The first principle of New England is that there is no escaping winter. You either embrace it, with warm boots and hearty foods, or you run away – to warmer climates. I used to be more afraid of the cold than I was anything else (or so it seemed). It took me a couple years to realize that a) you can’t wear shoes without socks during this season and b) there is a reason people wear multiple layers.
I was lacing up my shoes to go for a run the other morning. I glanced over at the temperature just to make sure I would be warm enough in what I was wearing – 20-something degrees. Don’t get me wrong, it is still difficult to motivate myself to run outside during the winter, but after five years of being here I know that I can change with the seasons.
This year has been quite the year of changes – graduating college, landing my first job and becoming an uncle! There are moments where I catch a glimpse of myself in the mirror and I am still trying to register who I am today. Right now. In this moment.
Time passing is inevitable. The only way I know how to not be overwhelmed by that is to give everything I got. I know that during the new year conversations center around change and plans for the future. There is merit in asking yourself how can I do better or how can I be better? I am still in the process of looking inward to say – who am I in this moment?
Today, we are all the things we have been and what we will be.
—Tempeh & Chickpea Soup–
ingredients.
– 8 oz tempeh, flax or vegetable
-2 tbs olive oil
-2 tbs pure maple syrup
-water
– 1 14 oz can chickpeas, or dried & soaked
-4 tomatoes
– 4 green onions, some for garnish
– 2 cloves garlic
– 2 tbs rosemary, some for garnish
This soup is for the busy ones. It’s very easy and takes little preparation. The only foresight you need is to soak chickpeas over night.
To prepare the tempeh, cut into 1/2″ cubes. Fill a pan with water until the tempeh is mostly submerged. Turn heat to high and bring to boil. Reduce to simmer. Once the tempeh has absorbed all of the water, mash until tempeh is crumbled to pieces. Add olive oil until tempeh begins to brown. Add maple syrup and heat for another 2-3 minutes. Set aside, and by that I mean “try not to snack on the tempeh.”

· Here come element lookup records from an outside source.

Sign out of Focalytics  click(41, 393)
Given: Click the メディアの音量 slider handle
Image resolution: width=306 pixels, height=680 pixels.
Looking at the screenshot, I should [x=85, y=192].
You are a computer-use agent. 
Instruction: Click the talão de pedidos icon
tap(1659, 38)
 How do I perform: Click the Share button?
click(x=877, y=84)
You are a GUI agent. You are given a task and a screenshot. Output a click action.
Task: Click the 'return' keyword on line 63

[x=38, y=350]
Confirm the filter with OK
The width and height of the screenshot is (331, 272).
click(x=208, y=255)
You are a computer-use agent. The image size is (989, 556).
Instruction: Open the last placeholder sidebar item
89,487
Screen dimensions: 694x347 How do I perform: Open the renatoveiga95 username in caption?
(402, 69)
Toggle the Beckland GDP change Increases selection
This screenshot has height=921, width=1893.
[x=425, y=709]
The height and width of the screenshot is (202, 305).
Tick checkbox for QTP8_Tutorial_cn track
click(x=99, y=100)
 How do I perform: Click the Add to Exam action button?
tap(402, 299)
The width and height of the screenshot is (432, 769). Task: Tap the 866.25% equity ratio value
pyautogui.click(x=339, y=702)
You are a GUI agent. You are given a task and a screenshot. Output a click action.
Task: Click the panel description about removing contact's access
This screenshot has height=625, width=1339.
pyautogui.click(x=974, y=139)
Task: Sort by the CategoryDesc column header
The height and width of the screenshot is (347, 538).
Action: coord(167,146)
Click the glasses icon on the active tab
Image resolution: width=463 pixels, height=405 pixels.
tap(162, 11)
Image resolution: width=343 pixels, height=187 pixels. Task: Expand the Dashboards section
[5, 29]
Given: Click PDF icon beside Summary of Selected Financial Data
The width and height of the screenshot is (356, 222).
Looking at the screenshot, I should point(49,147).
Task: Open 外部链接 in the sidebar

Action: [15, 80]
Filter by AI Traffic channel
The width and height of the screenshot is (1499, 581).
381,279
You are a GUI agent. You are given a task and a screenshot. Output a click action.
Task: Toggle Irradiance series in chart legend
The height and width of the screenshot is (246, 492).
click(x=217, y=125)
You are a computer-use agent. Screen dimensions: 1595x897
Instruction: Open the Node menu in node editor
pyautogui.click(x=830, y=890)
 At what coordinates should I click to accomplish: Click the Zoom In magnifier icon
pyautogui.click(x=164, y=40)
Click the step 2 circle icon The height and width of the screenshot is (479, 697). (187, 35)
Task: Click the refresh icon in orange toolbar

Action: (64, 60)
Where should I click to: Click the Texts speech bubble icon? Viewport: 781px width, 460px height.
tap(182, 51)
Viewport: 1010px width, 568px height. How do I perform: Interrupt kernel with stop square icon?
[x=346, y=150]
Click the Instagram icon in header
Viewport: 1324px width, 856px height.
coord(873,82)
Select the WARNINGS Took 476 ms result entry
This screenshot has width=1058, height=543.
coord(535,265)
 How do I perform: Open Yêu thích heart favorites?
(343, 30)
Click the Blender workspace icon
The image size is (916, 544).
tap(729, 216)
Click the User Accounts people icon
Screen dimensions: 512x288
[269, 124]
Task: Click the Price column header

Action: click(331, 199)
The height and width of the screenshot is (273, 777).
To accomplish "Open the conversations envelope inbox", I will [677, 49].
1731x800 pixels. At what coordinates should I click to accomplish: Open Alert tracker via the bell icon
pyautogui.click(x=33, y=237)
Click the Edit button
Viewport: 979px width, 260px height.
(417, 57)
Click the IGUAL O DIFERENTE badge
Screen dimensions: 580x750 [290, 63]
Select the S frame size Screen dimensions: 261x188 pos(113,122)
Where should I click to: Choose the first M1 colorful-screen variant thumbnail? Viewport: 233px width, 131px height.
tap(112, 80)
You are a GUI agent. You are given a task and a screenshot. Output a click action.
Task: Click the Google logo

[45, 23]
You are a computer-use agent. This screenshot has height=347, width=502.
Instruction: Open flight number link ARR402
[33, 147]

In a food processor, blend tomatoes until smooth. Set aside.
In a pot, sautée green onions & garlic until onions are translucent. While waiting, mince 2 tbs rosemary. Add tomato purée & rosemary. Heat for 2-3 minutes, stirring occasionally. Add chickpeas & tempeh. Let simmer for 20-25 min. If you find that you need more liquid, add some water or vegetable stock. I was in the mood for a denser soup (more of a stew) so I did not add extra water. At the end, garnish with some fresh green onions & rosemary. Enjoy!!